An unforgettable coming of age novel for fans of 13 Reasons Why, It's Kind of a Funny Story, and The Perks of Being a Wallflower.

Fifteen-year-old Jeff wakes up on New Year's Day to find himself in the hospital-specifically, in the psychiatric ward.

Despite the bandages on his wrists, he's positive this is all some huge mistake. Jeff is perfectly fine, perfectly normal; not like the other kids in the hospital with him.

But over the course of the next forty-five days, Jeff begins to understand why he ended up here-and realizes he has more in common with the other kids than he thought.

“With a sprinkling of dark humor and a full measure of humanness, Suicide Notes is quirky, surprising, and a riveting read.” -Ellen Hopkins, author of The You I've Never Known and Love Lies Beneath

“Like the very best teen novels, Suicide Notes is both classic and edgy, timeless and provocative.” -Brent Hartinger, author of Geography Club

“Makes a powerful emotional impact.” -Publishers Weekly (starred review)

“Jeff's wit and self-discovery are refreshing, poignant, and, at times, laugh-out-loud funny.” -School Library Journal

Supplemental enhancement PDF accompanies the audiobook.


Editorial Reviews

Publishers Weekly

Teens in a psych ward populate a novel that overcomes a predictable beginning to make a powerful emotional impact.
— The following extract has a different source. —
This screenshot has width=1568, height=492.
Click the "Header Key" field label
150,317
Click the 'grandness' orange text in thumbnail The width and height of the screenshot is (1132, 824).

Regaining consciousness after an aborted suicide attempt, the 15-year-old narrator thinks his parents have "overreacted" by placing him in a 45-day program in the "nuthouse" ("you know, where they keep the people who have sixteen imaginary friends living in their heads"). Readers might need patience as Jeff, the protagonist, goes through a period of denial, delivering sarcastic answers to his shrink, Dr. Katzrupus (Jeff refers to him as "Cat Poop") and holding himself aloof from the four other patients. But as Jeff begins to form relationships with these teens, Ford's (Alec Baldwin Doesn't Love Me) own strengths emerge: his characterizations run deep, and without too much contrivance the teens' interactions slowly dislodge clues about what triggered Jeff's suicide attempt. That Jeff's recovery depends on realizing and accepting that he's gay isn't explicit until the novel is almost over, that this novel goes beyond gay issues to address broader questions of identity is clear all along. Ages 14-up. (Oct.)

Copyright © Reed Business Information, a division of Reed Elsevier Inc. All rights reserved.

School Library Journal

Gr 9 Up

Jeff, the irreverent, sarcastic, and utterly terrified 15-year-old narrator, wakes up on New Year's Day in a psych ward with bandages around his wrists. He copes with his therapy by using extreme denial and avoidance, attempting to one-up his therapist, Dr. Katzrupus, or Cat Poop, with flippant, deflective wordplay and outrageous stories of faux Sugar Plum Fairy fantasies. Jeff spends the rest of his time with the other teens, including suicidal Sadie the sociopath and the gay teen in jock's clothing, Rankin. While Sadie encourages Jeff's resentment toward the program, it is Rankin's actions that force Jeff to come to terms with his suicide attempt and his own sexuality. This is a story of warped self-perception, of the lies that people tell themselves so they never have to face the truth. Ford is most successful in his withholding of Jeff's secret, a disclosure not made until the last third of the book. While the book could be named Gay Boy, Interrupted due to many similarities to Susanna Kaysen's characters and depictions of the mental-health community, Jeff's wit and self-discovery are refreshing, poignant, and, at times, laugh-out-loud funny. Readers will relate to Jeff as a teen bumbling through horrible embarrassment and the shame that follows, and they will be inspired by his eventual integrity and grace.-Kat Redniss, Brownell Library, Essex Junction, VT

Kirkus Reviews

Awakening in a psychiatric ward with gauze on his stitched-up wrists, 15-year-old Jeff tries to convince both his doctors and his parents that the cuts were just a bored teenage mistake. As other teens come and go from the ward, Jeff finds himself connecting with them in unexpected ways while confronting his own unresolved turmoil. More Kaysan (Girl, Interrupted, 1993) than Kesey, Ford's introspective tale follows a fairly typical coming-out process, though with additional angst. Astute readers will identify Jeff's secret long before his first-person, present-tense narration reveals it, but the skillfully written secondary characters, especially fellow patient Sadie, hold this work above typical gay-teen-suicide dramas. Sadie's morbid adaptation of "And then there were none" will appeal to those with dark humor and prevents the narrative tone from lecturing. Though offering nothing new or insightful, Jeff's voice shows true development during his hospitalization. Unlike James Lecesne's Absolute Brightness (2008), this sometimes melodramatic story is redeemed by creative back stories and touching relationships. (Fiction. YA)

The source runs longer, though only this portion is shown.